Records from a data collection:
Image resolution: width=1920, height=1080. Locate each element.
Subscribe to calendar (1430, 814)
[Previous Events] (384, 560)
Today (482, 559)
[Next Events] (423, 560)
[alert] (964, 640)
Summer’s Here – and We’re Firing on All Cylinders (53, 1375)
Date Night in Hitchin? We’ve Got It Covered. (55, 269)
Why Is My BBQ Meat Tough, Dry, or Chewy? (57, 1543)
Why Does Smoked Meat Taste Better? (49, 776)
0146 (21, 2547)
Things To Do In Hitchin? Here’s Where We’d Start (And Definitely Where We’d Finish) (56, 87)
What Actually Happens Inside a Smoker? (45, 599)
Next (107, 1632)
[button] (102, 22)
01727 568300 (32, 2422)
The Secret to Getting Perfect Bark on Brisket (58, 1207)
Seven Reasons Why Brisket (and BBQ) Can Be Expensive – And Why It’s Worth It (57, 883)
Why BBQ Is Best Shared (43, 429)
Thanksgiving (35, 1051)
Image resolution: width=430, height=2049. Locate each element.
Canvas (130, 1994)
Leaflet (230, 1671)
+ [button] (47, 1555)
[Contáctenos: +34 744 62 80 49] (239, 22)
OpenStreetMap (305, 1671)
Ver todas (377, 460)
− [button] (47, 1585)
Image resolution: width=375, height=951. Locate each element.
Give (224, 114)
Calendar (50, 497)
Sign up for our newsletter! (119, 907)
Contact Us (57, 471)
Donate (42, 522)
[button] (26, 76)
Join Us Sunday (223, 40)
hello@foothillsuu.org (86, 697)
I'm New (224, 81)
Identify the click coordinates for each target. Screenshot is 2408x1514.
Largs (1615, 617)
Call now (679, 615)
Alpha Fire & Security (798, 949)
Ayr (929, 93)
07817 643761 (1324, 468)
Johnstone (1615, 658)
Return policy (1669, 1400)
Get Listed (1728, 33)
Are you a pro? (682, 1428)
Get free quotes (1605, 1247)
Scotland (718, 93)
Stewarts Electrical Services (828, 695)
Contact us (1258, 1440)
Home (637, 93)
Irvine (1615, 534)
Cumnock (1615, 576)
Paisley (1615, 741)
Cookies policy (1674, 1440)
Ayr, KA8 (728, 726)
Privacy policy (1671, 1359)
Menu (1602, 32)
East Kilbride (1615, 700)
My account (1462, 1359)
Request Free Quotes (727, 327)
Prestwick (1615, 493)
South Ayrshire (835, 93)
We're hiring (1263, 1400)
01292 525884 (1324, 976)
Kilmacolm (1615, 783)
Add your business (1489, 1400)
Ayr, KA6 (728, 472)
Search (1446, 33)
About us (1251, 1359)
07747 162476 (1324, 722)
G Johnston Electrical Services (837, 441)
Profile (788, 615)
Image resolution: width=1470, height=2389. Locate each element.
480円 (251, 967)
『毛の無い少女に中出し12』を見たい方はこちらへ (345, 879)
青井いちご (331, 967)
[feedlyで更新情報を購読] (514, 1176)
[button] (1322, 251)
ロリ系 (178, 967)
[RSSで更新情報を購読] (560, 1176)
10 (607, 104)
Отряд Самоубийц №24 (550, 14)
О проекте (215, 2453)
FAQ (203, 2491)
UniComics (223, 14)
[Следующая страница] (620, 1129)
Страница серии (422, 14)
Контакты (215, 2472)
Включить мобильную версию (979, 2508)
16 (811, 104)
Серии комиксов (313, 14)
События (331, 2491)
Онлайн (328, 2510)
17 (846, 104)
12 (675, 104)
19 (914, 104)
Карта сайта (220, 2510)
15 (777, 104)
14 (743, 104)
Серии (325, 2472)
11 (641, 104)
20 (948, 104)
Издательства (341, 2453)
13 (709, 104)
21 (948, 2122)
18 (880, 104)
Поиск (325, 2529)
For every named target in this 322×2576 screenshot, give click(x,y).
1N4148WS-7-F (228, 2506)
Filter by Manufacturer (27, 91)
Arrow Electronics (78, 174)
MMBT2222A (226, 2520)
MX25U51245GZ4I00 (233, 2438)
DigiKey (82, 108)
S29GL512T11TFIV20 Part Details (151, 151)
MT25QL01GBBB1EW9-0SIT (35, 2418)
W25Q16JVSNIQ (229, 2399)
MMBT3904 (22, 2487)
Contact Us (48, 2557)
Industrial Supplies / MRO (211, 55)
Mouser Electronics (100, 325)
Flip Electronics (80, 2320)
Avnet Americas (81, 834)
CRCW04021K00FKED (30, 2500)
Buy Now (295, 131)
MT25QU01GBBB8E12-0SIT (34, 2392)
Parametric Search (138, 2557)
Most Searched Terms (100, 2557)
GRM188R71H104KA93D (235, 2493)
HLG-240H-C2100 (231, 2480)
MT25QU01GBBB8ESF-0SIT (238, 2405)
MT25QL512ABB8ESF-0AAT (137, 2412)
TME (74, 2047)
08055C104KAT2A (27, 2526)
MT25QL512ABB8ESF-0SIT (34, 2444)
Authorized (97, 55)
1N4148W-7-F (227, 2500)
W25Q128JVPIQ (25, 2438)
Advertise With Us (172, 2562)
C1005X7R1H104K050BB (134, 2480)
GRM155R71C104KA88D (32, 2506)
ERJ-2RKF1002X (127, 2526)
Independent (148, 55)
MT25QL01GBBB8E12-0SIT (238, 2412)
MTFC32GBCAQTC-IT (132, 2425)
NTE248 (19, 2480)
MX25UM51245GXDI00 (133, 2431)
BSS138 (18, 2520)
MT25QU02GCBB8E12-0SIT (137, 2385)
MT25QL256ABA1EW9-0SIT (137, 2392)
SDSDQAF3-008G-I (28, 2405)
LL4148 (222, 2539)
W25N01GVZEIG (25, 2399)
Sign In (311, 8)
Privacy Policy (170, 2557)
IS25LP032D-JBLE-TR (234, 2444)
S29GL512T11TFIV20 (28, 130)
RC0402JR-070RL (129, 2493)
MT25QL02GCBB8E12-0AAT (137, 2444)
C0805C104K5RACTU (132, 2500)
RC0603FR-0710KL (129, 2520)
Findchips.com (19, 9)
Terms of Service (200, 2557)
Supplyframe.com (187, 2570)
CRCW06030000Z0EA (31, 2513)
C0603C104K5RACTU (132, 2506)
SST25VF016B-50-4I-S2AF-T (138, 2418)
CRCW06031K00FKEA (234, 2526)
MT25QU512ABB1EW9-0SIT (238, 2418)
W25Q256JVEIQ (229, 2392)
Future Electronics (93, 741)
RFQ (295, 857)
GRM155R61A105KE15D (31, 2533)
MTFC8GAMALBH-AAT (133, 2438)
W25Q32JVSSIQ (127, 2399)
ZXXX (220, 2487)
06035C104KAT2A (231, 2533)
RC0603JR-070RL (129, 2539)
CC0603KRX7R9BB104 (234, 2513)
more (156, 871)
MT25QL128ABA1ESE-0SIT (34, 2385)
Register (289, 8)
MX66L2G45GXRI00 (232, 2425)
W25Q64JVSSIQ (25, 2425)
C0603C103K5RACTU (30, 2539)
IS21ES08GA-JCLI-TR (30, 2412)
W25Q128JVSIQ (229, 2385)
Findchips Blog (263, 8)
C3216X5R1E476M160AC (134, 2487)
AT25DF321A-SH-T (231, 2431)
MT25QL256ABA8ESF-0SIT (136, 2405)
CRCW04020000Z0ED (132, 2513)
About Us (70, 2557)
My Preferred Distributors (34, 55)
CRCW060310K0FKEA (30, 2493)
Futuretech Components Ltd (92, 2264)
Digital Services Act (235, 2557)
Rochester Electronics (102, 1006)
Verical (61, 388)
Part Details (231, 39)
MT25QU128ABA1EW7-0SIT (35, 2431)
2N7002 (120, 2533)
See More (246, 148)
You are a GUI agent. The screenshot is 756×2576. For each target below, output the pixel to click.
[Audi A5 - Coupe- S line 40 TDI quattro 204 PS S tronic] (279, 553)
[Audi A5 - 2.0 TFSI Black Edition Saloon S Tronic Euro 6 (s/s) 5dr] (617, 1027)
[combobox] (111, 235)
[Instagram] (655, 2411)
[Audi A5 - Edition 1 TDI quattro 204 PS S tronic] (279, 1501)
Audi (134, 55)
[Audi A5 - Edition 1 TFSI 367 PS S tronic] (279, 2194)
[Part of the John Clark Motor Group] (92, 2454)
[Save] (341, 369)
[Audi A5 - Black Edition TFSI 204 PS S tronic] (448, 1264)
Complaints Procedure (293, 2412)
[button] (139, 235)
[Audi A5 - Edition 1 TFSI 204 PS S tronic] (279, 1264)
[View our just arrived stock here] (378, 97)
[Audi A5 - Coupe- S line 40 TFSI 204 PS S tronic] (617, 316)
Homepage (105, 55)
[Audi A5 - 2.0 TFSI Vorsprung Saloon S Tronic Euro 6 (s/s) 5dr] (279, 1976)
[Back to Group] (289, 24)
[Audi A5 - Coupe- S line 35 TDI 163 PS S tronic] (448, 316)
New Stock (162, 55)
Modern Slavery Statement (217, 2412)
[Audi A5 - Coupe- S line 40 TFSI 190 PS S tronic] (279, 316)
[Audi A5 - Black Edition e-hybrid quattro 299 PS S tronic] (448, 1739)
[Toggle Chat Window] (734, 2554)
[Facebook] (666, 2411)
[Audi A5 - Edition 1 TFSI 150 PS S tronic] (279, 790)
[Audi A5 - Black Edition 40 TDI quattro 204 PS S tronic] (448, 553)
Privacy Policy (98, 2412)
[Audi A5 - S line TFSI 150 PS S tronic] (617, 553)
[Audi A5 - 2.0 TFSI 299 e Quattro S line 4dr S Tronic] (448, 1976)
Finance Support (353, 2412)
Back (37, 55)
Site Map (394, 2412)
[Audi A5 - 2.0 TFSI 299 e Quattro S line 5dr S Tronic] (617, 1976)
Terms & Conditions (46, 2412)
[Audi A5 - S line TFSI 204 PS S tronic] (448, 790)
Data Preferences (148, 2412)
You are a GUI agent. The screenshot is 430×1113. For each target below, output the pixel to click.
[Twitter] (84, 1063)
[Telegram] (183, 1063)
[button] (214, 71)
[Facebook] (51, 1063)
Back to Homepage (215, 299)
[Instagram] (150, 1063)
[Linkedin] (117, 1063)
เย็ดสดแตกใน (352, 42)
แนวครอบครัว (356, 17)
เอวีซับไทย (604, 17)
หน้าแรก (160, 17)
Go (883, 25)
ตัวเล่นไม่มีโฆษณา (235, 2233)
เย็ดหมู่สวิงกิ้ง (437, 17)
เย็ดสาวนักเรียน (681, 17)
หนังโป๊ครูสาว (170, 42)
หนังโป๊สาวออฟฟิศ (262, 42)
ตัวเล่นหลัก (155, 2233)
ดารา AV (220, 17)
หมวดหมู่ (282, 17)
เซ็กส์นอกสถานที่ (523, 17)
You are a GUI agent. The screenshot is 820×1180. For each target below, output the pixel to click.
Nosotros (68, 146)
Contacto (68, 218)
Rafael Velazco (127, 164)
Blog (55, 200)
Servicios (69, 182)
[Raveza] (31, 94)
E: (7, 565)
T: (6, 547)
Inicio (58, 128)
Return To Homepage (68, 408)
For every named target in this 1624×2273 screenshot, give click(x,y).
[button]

Work instructions: Given the data above, transcribe exactly the lines from the one containing "MT25QU01GBBB8E12-0SIT (34, 2392)" down to the one containing "TME (74, 2047)", and no others.

Answer space:
MT25QU01GBBB8E12-0SIT (34, 2392)
Parametric Search (138, 2557)
Most Searched Terms (100, 2557)
GRM188R71H104KA93D (235, 2493)
HLG-240H-C2100 (231, 2480)
MT25QU01GBBB8ESF-0SIT (238, 2405)
MT25QL512ABB8ESF-0AAT (137, 2412)
TME (74, 2047)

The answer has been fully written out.